> **TASKS**:
#1 Reproduce the passage of the article on Merck's HPV vaccine campaign that begins with the words containing "But the flames" and ends with "considering such bills.)".
#2 Pick up the article about Merck calling off its HPV vaccine campaign where it stops, and carry it on.

Merck calls off HPV campaign

Will states still adopt mandatory HPV vaccinations?

Published February 22, 2007 7:38PM (EST)

The New York Times reported that Merck & Co., producer of the human papillomavirus vaccine, is calling off its campaign to push politicians to make the vaccination mandatory for all schoolgirls. Since HPV causes 70 percent of all cervical cancer, which kills 4,000 women annually, and the vaccine is the first to prevent cancer of any kind, it has been widely hailed as a wondrous discovery.

But when it comes to anything involving girls and sex in our culture there's always a force of insanity in the guise of moral concern.

Conservative forces like the Family Research Council decided that mandating the vaccine is as good as sending our nation's girls into a "Girls Gone Wild" audition with their tiny pocket-Ts bulging with lubricant. As we've noted before, it's asinine logic to assume that a vaccine should make girls more or less promiscuous. (Katha Pollitt nailed the absurdity of the debate: "There is some young girl, and what's keeping her from having sex now is thinking, 'I could get cancer in thirty years if I have sex with my boyfriend now.'")

But the flames fanned by the peanut-crunching moralists have made their mark. Since Merck had donated campaign funds to politicians like Texas Gov. Rick Perry, who announced the state of Texas would make the vaccine mandatory for all girls entering sixth grade three weeks ago, discussions of Big Pharma influence were getting in the way of public health decision making. Now even the supporters of the mandatory vaccine are expressing relief that Merck is cooling its guns and pulling back from its push to get states to adopt the HPV vaccine. (To date, 20 states are considering such bills.)

> **RECORDS SHOWN**:
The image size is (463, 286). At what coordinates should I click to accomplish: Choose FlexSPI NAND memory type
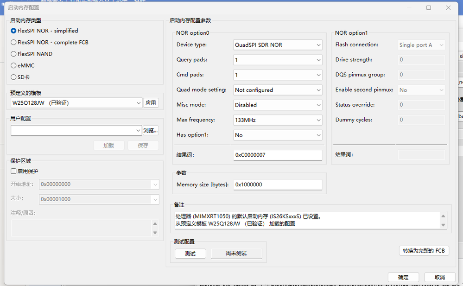click(x=13, y=54)
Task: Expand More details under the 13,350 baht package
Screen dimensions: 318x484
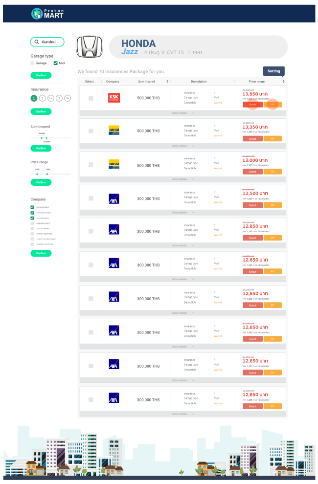Action: pos(182,146)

> **ANSWERS TO THE TASKS**:
#1
But the flames fanned by the peanut-crunching moralists have made their mark. Since Merck had donated campaign funds to politicians like Texas Gov. Rick Perry, who announced the state of Texas would make the vaccine mandatory for all girls entering sixth grade three weeks ago, discussions of Big Pharma influence were getting in the way of public health decision making. Now even the supporters of the mandatory vaccine are expressing relief that Merck is cooling its guns and pulling back from its push to get states to adopt the HPV vaccine. (To date, 20 states are considering such bills.)

#2
At the center of the hesitancy is the idea of the state forcing parents to do something to their little girls. But it's not the only instance of our public health policy trying to prevent diseases associated with adult behavior by inoculating children. Ironically, I had the same response when nurses pressed me to inoculate my newborn against hepatitis B -- a disease typically transmitted via dirty needles or sex. At the moment of my daughter's birth, it seemed like an offensive intervention by the state to suggest I inoculate a baby against future exposure to I.V. drug use and unprotected sex. Ultimately, however, I had a choice -- as all parents offered a "mandatory" HPV vaccine will too. No matter what the public health policies are, parents are able to opt out of all "mandatory" vaccines. So while it may be a good thing for Merck to step back and allow the wheels of public health to grind forward on their own deliberate path, I do hope the mandatory HPV vaccine won't be consigned to the scrap heap of herstory.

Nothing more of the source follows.